TensorSpeech / TensorFlowASR

:zap: TensorFlowASR: Almost State-of-the-art Automatic Speech Recognition in Tensorflow 2. Supported languages that can use characters or subwords
https://huylenguyen.com/asr
Apache License 2.0
938 stars 245 forks source link

State of the Art for conformer and beam decoding #106

Open abhinavg4 opened 3 years ago

abhinavg4 commented 3 years ago

Hi, Thanks for developing this great tool kit. I had 2 questions about the conformer model :-

  1. For the conformer model in examples/conformer , I think almost all the parameter are similar to conformer(S) of https://arxiv.org/pdf/2005.08100.pdf . However, the performance gap between the paper and conformer model in examples/conformer seems to be quite big (2.7 v/s 6.44 for test-clean). What do you think might be the reason for this?

One reason I can see is that 2.7 is obtained with beam-search whereas 6.44 without. But I don't think just beam search can bring that difference. Can you give me some pointers on how can I reduce this gap? Also, Did you try decoding with beam search for examples/conformer ?

  1. I was trying to decode examples/conformer with beam search test_subword_conformer.py using the pre-trained model provided via drive. For this I just modified beam-width parameter in config.yml. But the decoding is taking very large time (about 30 min per batch, the total number of batches in test clean ~650) on Nvidia p40 with 24GB memory.

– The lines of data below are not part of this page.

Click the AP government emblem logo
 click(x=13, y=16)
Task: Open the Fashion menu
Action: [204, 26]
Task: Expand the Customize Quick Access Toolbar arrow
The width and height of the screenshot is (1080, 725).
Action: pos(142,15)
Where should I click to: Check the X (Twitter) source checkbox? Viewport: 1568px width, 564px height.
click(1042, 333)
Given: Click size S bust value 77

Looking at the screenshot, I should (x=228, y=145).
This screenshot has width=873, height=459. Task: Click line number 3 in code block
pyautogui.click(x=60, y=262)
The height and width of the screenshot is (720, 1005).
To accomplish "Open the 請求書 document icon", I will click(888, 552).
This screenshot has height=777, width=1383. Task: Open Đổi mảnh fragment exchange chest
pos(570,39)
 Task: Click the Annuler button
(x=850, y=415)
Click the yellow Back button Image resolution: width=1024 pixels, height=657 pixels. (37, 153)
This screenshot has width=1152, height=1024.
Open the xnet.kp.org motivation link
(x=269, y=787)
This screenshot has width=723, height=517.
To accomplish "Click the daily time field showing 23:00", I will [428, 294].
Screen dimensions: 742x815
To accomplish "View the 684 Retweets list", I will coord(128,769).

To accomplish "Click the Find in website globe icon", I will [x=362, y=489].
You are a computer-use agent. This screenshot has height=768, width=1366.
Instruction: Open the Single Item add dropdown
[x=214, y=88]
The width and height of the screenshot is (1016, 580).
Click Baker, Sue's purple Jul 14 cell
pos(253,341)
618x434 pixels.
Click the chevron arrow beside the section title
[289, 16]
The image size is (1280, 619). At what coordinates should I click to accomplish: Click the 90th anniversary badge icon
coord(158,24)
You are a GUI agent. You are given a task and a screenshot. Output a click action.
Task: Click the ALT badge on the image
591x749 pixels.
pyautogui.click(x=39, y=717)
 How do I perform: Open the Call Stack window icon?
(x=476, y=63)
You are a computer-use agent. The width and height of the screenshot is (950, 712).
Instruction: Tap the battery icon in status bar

Is this the expected behaviour or do I need to something more than changing beam-width from 0 to 4/8. What was the decoding time for you?

Thanks, Abhinav

nglehuy commented 3 years ago

Hi @abhigarg-iitk

  1. I tried using beam search but it was still around 6%. I only think of one reason is that the model is not fully converged, since it was trained for like 25 epochs. You can see in the transducer loss image in the example, the gap between val loss and train loss was still big and it seems that the losses could reduce more if I trained it longer. Unfortunately, at this time I don't have resources to continue training model.
  2. I tested on CPU, the greedy and beam search only took around 60s total per batch with each batch with batch_size=1. Were you mistaken the time of each batch for the time of all batches? I think on GPU, you should use larger batch size to decode instead of 1.
abhinavg4 commented 3 years ago
  1. Thanks I will look into that

  2. Actually I tested on GPU as well as CPU and yes you are right for both it takes about 60s per batch with batch_size=1. Also however using a batch size greater than 1 is not helping as it still loops through each batch one by one. I agree with your comment in #58 , But I think we can sort the test data based on length to minimize the padding. Also anyways I think we can have an option to do beam search decoding over batch instead of iterating over it one at a time. Are you planning to add an option for batch beam decoding?

    2.1 - My initial impression was that parallel_iteration in the while_loop might process each element in a batch parallelly, but in practice, I didn't observe it. The beam search was iterating each sample one by one

    2.2. Please have a look at #110 too

Thanks

nglehuy commented 3 years ago

@abhigarg-iitk I'm also planning to use batch dimension directly in the decoding, I'll find a way to do that ASAP.

gandroz commented 3 years ago

Hi @abhigarg-iitk I agree with you, I did not suceed to reach the same WER either even after more than 50 epochs (maybe still not fully converged). However, the difference between the beam search and greedy search results is not that much telling me two things:

Another improvement could come from the vocabulary. The actual example uses a vocab size of 1000, but maybe a bigger vocab could help. I tried with a vocab of size 8000 but the training does not fit in memory.

abhinavg4 commented 3 years ago

Hi @gandroz ,

In my opinion

- at such WER, the model is so efficient that a beam search does not improve the predictions
- or there is an issue in the beam search implementation

I think the first statement might be true. Unless we have a shallow fusion with an LM the beam search might not be that effective. For reference see table 3 in this work. Although #123 has good point. maybe we can have a look at some of the standard beam searches of espnet

Another improvement could come from the vocabulary. The actual example uses a vocab size of 1000, but maybe a bigger vocab could help. I tried with a vocab of size 8000 but the training does not fit in memory.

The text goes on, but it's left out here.